By mid-ceremony, Will’s concentration had crashed. With streaming eyes and a throat as dry as the sizzling juniper before him, he could no longer hear Jake moaning away in a language more akin to wind and tree than human speech. He thought only of escape, of getting outside and freeing himself from the smoke-filled tepee. When Jake revived the embers with a second handful of juniper, Will fell into a coughing fit that nearly rocked him off his fake-fur car seat cover. He began to wonder if this healing ceremony would kill him.

Will wished he could believe in the magic of the ceremony, but the ritual seemed sadly out of touch with the present day. When his mother was alive, the ancient ways held power. Her Cree medicines worked in harmony with the older, slower pace of life.

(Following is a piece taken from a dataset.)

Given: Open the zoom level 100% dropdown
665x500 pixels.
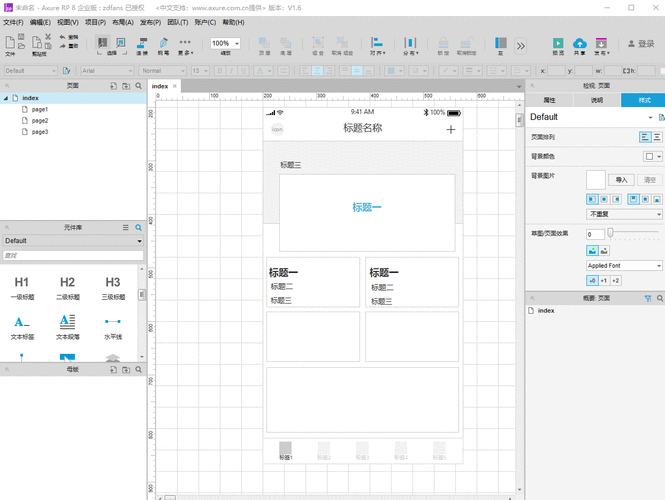Looking at the screenshot, I should coord(226,44).
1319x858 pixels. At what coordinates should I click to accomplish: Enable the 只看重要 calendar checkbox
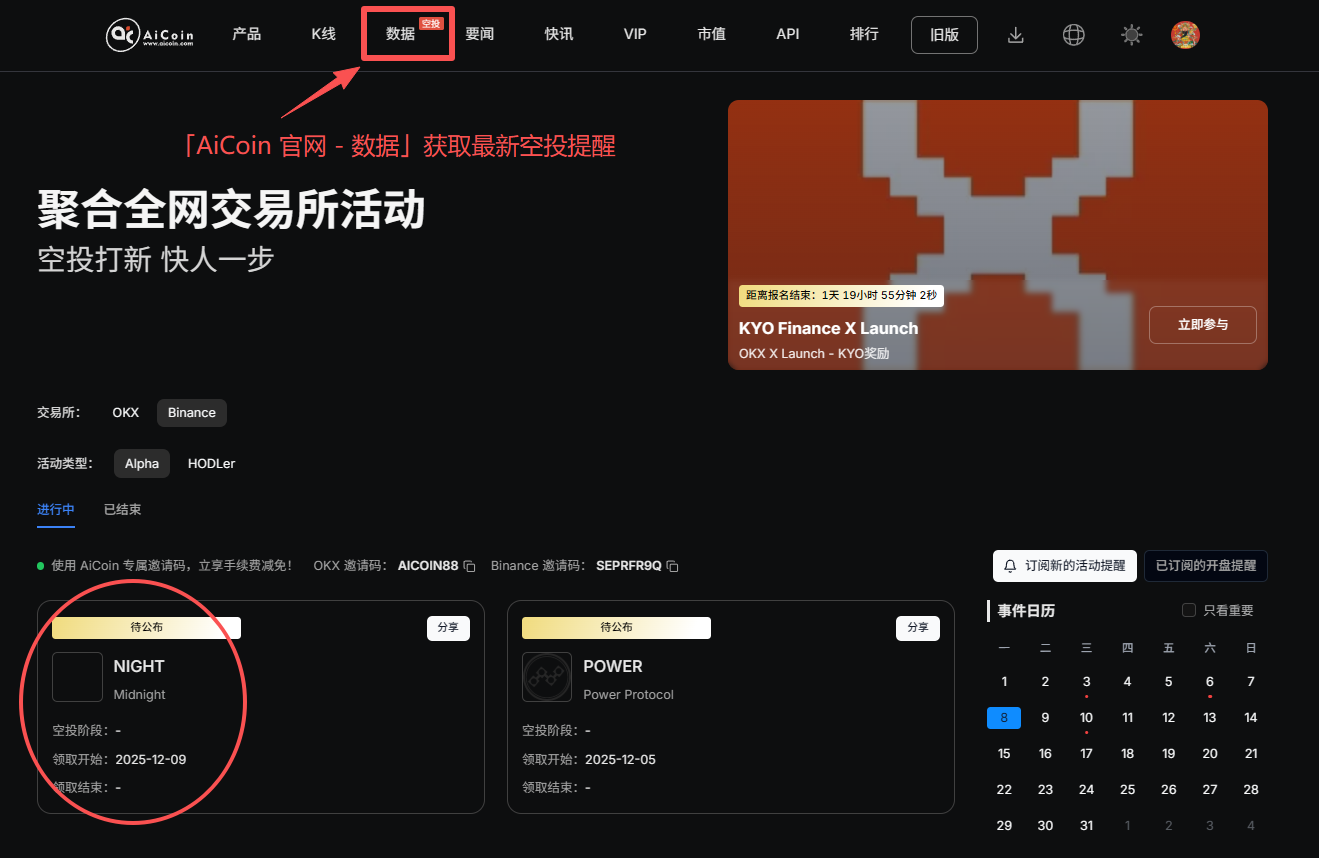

So when Jake opened his eyes and looked through his transition lenses set in their allergy-free, flexible titanium frame and asked Will to describe what he felt, Will stared back blankly. He didn’t want to admit that his legs were cramping and he couldn’t breathe. Jake waited. Will recalled a soft brush against his cheek, but he assumed that a sign of healing would be… well, bigger. His knees still hurt as he awkwardly hauled himself upright. He shook his head and grinned at Jake. No. Nothing.

Jake ducked out of the tepee and held the flap open for Will. Instantly revived by the flood of fresh air, Will greedily sucked buckets of air into his singed lungs. The summer sun soaked the men in gold as it slid behind the purple mountains beyond the river. They meandered along a path through Jake’s backyard—a tangle of tall grasses, timothy, and wildflowers. Giant yellow swallowtailed butterflies, copper, blue, white, grey, sulphurous yellow butterflies, tiny elfin butterflies, speckled, checkered, angle-winged, frayed, and ragged butterflies surrounded them. The dusty golden light shimmered with their collective wing movement.

Jake absorbed the sight. “So it is true,” he said.

Will looked at him with a raised eyebrow.

“You have the spirit of the butterfly.”

Within a week, the inflammation in Will’s knees subsided. He golfed a seventy-eight and got his first hole-in-one. A thousand golf swings later, Will Edwards accepted the foreman’s position from the owner of a small drilling company operating in Colombia.